– Сейчас привыкнешь, – успокоила она. Ее лицо тоже было мокрым от слез. – Пропустим еще три поезда. Глаза привыкнут – двинемся к станции, где жаббервоги нас уже не достанут. А там и наружу выберемся.
– Когда-то со мной уже было такое.
– Что именно? Гулял в тоннелях метро?
– Да нет же… Яркий свет, от которого слезятся глаза.
– Ну, это с каждым бывает.
– Нет-нет… Какой-то особенный свет. И особенные глаза. И еще – страшно холодно. Я слишком долго жил в темноте и отвык от света.
– А что еще помнишь?
– Больше ничего.
– Наверное, твоя память потекла в обратную сторону, – сказала она.
Она прижалась ко мне, и я чувствовал плечом ее грудь. В мокрых штанах я продрог до костей, и лишь там, где ее грудь прижималась ко мне, еще оставался островок тепла.
– У тебя наверху есть какие-то планы? Куда-то пойти, что-то сделать, кого-то увидеть? – спросила она, и взглянула на часы. – У тебя еще двадцать пять часов пятьдесят минут.
– Пойду домой, приму ванну. Переоденусь. Потом, наверно, схожу постригусь, – сказал я.
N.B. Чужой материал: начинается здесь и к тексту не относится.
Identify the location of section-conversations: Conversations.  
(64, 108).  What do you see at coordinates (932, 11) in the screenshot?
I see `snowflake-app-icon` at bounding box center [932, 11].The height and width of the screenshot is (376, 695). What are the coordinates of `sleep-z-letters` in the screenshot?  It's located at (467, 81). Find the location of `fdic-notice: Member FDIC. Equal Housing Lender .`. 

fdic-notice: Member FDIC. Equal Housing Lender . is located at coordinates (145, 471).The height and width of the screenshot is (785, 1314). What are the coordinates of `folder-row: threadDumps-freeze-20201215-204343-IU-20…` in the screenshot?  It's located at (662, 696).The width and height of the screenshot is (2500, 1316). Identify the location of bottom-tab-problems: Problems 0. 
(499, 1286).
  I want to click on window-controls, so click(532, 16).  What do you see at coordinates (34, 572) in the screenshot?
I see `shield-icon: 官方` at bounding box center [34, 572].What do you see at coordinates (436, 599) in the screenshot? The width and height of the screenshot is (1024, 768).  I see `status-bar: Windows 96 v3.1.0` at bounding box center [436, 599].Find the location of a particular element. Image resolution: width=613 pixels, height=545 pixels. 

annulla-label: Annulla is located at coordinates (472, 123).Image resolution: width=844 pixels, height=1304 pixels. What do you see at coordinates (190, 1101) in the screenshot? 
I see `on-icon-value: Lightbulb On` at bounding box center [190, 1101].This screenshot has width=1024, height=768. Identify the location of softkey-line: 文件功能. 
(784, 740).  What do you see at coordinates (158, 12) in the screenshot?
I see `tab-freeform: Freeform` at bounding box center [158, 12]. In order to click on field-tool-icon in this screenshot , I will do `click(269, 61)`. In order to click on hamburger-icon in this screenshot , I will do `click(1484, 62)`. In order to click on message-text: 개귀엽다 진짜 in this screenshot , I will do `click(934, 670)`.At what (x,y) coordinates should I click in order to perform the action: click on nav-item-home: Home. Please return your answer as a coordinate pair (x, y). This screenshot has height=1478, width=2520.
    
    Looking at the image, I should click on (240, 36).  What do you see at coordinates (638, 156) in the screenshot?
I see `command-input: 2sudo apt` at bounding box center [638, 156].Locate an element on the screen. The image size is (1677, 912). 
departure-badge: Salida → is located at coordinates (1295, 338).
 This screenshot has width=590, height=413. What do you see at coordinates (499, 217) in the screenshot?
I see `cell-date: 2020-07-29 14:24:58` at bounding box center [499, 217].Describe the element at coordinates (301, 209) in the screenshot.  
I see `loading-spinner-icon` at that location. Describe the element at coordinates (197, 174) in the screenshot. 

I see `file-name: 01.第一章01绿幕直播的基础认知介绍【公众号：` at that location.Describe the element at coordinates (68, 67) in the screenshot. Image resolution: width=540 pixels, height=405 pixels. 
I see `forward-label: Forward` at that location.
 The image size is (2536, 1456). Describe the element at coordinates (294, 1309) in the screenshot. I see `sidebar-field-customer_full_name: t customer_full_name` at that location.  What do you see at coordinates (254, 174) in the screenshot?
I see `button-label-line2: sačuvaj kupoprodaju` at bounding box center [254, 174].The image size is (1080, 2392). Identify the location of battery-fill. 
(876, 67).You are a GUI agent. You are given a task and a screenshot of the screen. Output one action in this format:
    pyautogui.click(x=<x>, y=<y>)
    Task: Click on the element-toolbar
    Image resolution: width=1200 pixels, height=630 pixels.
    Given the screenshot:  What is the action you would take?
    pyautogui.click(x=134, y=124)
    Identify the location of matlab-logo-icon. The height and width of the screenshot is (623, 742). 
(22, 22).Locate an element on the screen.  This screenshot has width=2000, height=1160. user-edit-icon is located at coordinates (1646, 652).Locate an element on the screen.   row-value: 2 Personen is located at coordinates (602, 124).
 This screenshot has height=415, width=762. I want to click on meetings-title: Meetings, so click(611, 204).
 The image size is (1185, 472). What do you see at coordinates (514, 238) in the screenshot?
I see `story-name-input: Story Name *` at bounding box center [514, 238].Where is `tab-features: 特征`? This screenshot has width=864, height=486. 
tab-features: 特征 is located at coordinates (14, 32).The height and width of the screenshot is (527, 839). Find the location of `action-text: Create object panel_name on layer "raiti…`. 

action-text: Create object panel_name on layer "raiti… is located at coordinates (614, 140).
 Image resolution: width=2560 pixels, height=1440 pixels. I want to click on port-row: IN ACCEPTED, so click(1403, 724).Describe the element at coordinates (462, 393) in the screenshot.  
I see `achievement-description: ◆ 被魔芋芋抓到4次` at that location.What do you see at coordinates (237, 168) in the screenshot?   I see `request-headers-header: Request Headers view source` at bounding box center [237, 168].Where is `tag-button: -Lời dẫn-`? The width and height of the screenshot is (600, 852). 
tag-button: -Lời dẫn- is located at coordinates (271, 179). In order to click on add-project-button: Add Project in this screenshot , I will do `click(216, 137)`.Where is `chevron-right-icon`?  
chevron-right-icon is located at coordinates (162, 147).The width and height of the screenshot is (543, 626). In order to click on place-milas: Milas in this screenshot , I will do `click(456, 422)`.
– Все равно еще время останется.
– Останется – тогда и подумаю.
– Можно, я с тобой? – попросила она. – Я тоже хочу помыться и переодеться.
– Как хочешь, – пожал я плечами.
Со стороны Аояма пронеслась электричка, и мы снова пригнулись и зажмурились. На этот раз обошлось без слез.
– Но ты еще не так зарос, чтобы стричься, – сказала она, осветив мою голову фонариком. – И потом, тебе лучше с длинными волосами.
– Всю жизнь ходил с длинными. Надоело.
– И все-таки в парикмахерскую еще рановато. Ты когда последний раз стригся?